𝕸𝖔𝖘𝖘 ( @01189998819991197253@infosec.pub ) English1•10 months agoOh, no, I agree with you. But google doesn’t care.
stom ( @stom@lemmy.dbzer0.com ) 3•10 months agoSure! There’s zero likelihood of this ever happening, but in the weird universe where it does you can probably sue them for coming around and shaving your dog too.
katy ✨ ( @cupcakezealot@lemmy.blahaj.zone ) 7•10 months agoi don’t see why you wouldn’t just get premium? it’s probably one of the better streaming service platforms since i watch youtube and twitch more than i watch anything on peacock, paramount, etc plus it comes with youtube music
lorty ( @lorty@lemmy.ml ) 19•10 months agoThey don’t deserve my money, they already harvest enough of my data.
PerogiBoi ( @PerogiBoi@lemmy.ca ) 17•10 months ago“Why don’t you just bend over and take it!”
No ma’am I don’t think I will. Interesting suggestion though.
Esca ( @Esca@lemmy.one ) 8•10 months agoDude, I have YouTube music and I literally am not able to change or upgrade to YouTube premium. They don’t let me, it links me to a useless empty page with no options. I don’t even know what the price is like. This whole subscription thing is a mess.
I solved it by using YouTube revanced and have all premium functions and more. On desktop I wrote my own player.

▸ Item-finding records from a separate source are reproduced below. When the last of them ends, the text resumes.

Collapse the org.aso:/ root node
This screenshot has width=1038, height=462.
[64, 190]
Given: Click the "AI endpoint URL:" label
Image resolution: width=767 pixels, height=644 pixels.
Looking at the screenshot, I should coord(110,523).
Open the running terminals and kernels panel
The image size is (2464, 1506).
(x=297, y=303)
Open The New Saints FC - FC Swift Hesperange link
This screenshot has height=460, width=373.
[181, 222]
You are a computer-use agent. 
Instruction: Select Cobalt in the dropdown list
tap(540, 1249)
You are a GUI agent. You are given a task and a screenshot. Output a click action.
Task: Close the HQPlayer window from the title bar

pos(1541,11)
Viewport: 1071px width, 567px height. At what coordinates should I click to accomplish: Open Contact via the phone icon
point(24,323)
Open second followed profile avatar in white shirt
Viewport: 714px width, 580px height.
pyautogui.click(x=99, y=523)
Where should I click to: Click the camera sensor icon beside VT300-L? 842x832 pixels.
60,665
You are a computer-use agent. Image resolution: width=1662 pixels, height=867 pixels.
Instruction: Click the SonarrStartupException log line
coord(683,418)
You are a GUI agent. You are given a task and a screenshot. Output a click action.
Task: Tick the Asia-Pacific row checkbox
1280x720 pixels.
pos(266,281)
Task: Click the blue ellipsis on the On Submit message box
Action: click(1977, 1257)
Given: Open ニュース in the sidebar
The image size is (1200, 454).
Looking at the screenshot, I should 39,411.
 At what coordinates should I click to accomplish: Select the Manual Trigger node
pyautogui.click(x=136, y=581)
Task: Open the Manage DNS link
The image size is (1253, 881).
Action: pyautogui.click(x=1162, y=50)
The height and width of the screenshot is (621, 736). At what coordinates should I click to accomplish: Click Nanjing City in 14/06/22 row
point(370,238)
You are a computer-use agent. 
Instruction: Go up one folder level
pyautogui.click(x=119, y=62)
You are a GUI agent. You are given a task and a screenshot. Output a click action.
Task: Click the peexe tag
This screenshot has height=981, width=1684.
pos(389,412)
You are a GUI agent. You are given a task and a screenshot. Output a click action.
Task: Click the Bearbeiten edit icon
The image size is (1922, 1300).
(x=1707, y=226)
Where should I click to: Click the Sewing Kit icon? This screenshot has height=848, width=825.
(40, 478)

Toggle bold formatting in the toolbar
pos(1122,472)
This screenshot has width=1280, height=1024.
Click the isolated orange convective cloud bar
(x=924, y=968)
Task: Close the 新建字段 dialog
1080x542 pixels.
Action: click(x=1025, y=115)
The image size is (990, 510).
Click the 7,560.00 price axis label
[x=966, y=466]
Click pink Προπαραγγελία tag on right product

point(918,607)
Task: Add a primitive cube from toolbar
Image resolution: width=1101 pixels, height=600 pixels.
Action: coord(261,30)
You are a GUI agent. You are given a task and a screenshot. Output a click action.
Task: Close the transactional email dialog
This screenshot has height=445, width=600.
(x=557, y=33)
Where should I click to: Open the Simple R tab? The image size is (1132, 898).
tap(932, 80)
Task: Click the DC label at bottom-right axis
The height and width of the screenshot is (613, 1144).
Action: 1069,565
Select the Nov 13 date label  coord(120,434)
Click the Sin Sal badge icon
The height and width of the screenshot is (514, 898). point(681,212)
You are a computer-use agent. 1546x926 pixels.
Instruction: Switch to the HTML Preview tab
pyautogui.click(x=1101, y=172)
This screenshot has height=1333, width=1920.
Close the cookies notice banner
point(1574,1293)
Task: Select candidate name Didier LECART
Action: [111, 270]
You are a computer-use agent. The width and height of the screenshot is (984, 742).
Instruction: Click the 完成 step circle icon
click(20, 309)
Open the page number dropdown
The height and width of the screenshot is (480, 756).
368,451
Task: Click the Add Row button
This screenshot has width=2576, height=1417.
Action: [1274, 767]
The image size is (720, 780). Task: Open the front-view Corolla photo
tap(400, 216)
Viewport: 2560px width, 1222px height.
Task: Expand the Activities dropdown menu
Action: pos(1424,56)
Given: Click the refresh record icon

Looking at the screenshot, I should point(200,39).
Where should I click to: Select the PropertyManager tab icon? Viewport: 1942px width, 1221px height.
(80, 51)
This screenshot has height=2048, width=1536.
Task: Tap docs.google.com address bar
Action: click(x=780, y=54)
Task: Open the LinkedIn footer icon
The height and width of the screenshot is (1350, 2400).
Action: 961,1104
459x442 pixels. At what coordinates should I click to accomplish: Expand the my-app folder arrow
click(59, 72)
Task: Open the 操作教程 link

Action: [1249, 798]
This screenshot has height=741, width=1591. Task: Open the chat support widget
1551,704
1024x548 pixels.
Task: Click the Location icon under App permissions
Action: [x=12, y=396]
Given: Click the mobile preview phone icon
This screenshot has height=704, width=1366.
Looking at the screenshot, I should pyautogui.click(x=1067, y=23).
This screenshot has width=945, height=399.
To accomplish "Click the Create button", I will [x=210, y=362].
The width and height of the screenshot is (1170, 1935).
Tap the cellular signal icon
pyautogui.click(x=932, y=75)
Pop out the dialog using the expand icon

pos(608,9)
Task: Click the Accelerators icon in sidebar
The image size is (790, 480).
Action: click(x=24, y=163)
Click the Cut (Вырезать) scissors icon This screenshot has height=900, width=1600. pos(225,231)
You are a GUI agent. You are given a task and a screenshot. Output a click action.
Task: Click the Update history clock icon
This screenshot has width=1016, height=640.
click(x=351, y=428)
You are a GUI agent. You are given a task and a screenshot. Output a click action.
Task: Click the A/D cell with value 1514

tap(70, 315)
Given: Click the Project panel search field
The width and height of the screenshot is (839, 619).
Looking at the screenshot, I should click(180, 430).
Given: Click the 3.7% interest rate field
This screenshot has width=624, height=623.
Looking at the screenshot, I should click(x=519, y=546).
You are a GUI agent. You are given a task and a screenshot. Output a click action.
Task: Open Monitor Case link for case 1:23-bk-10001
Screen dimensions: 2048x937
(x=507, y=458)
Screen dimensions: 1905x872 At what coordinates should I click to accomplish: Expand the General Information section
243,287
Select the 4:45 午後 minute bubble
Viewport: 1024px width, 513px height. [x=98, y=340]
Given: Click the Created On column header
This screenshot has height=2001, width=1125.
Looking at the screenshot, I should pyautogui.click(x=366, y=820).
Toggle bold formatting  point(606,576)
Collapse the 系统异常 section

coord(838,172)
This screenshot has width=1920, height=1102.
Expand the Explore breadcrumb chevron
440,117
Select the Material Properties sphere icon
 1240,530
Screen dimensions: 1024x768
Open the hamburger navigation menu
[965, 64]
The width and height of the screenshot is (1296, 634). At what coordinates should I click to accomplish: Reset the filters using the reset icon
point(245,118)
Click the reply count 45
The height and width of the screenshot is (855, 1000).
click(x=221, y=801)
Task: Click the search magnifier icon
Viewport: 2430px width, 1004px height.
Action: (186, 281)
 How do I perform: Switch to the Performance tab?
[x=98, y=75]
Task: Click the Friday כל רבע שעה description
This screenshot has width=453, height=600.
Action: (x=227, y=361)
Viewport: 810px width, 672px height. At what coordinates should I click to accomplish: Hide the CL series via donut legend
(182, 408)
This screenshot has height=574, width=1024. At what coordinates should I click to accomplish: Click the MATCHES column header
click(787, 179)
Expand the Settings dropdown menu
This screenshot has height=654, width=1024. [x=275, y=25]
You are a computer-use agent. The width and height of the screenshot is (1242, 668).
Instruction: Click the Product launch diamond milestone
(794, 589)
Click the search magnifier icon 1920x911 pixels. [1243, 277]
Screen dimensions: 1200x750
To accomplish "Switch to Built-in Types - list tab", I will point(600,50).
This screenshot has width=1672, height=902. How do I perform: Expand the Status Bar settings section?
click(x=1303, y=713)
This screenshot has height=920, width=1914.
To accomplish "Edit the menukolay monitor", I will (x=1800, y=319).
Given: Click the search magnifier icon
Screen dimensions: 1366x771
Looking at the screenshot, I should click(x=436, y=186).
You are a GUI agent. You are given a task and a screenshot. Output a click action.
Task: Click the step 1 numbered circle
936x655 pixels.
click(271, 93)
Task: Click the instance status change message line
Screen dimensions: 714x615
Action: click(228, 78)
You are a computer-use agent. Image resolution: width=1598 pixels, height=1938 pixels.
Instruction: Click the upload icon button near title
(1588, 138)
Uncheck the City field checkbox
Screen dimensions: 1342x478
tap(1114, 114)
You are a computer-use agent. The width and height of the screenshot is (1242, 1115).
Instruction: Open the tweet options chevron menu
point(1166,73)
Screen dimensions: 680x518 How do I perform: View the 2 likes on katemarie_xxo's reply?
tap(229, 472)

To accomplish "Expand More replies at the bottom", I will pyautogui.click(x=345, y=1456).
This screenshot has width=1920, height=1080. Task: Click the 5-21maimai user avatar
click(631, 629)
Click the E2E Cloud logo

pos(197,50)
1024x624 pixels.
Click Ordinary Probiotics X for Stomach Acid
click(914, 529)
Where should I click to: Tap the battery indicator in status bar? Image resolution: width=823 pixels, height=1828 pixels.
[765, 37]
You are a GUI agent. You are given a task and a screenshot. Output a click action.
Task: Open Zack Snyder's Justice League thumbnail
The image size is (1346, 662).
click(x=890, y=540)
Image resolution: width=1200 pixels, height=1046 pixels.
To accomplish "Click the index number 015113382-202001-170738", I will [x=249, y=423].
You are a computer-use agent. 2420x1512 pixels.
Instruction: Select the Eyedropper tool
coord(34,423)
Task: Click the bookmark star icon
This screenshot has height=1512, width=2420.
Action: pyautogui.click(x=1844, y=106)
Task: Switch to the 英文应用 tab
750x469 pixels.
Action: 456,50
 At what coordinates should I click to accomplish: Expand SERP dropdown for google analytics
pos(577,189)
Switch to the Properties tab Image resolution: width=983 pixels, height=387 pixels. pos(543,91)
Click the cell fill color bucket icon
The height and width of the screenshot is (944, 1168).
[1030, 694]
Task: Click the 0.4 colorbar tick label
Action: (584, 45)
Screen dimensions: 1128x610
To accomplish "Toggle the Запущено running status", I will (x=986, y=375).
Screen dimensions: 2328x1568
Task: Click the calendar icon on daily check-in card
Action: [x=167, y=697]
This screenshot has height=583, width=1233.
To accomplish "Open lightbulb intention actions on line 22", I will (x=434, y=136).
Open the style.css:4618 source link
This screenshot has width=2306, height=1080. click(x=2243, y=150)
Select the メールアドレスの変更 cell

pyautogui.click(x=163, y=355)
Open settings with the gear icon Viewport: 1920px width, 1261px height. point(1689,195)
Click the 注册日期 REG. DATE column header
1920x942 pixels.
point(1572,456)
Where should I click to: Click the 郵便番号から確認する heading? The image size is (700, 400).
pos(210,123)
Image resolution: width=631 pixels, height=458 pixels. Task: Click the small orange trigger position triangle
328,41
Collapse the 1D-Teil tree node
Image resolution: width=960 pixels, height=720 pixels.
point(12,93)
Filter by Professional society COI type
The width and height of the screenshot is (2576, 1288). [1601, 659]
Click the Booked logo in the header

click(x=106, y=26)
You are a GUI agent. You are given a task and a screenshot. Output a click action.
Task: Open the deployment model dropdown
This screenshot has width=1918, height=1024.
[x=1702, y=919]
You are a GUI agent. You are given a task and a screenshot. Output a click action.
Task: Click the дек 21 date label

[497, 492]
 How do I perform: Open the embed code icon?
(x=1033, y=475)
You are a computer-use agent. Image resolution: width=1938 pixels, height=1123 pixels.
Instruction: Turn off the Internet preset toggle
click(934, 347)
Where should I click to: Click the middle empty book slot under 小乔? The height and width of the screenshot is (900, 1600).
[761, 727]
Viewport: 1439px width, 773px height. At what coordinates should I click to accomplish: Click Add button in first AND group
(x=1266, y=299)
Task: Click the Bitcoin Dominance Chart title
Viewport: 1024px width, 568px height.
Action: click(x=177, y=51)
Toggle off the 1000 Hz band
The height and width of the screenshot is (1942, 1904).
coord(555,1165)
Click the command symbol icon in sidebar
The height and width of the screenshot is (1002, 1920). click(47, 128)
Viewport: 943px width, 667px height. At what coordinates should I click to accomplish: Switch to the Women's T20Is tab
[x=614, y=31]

It’s so much better because their website is a mess. At this point do I really want to pay for features I know I won’t use?
foremanguy ( @foremanguy92_@lemmy.ml ) 8•10 months agoIn fact the ads are not really a big problem for me (if they’re not too much present) but the trackers behind are much more, so what is the point of paying to have the same amount of trackers, most of the time I watch my YouTube creators on privacy focused solution or going to peertube for the rest
HatchetHaro ( @HatchetHaro@lemmy.blahaj.zone ) 5•10 months agolol
ReversalHatchery ( @ReversalHatchery@beehaw.org ) English2•10 months agoMost importantly because I don’t want to support that wholly unethical company that google is, and I think nobody else should. They already have plenty of money, which would be enough, if they wouldn’t be a publicly traded company with endless thirst for more and more and more and more.
Nyanix ( @Nyanix@lemmy.ca ) 2•10 months agoAs much as it pains me to say it, I agree and am annoyed at the amount of “no, fuck Google” in response. I agree, fuck Google, but not because they’re charging for a service so good that we all use it, fuck Google for its heavy user tracking of paying users. I understand it costs immensely to host the sheer amount of data that they do, and they still allow creators to have a portion of what’s made from each video. Don’t get me wrong, I’m all about sticking to the man and all that, but to want a website that provides the same service without any costs involved is unreasonable. Peertube is the closest solution we see, and there are still costs involved for anyone hosting a server. I hate that YouTube is our only real option and I’d love something different, but they already have all of our content, and ultimately, they’re fairly reasonable with their demands (pay for our service or watch our ads). The amount of user tracking they do is what’s unacceptable to me, but that’s across all of their products, and I would love to see some enforcement of minimum required data.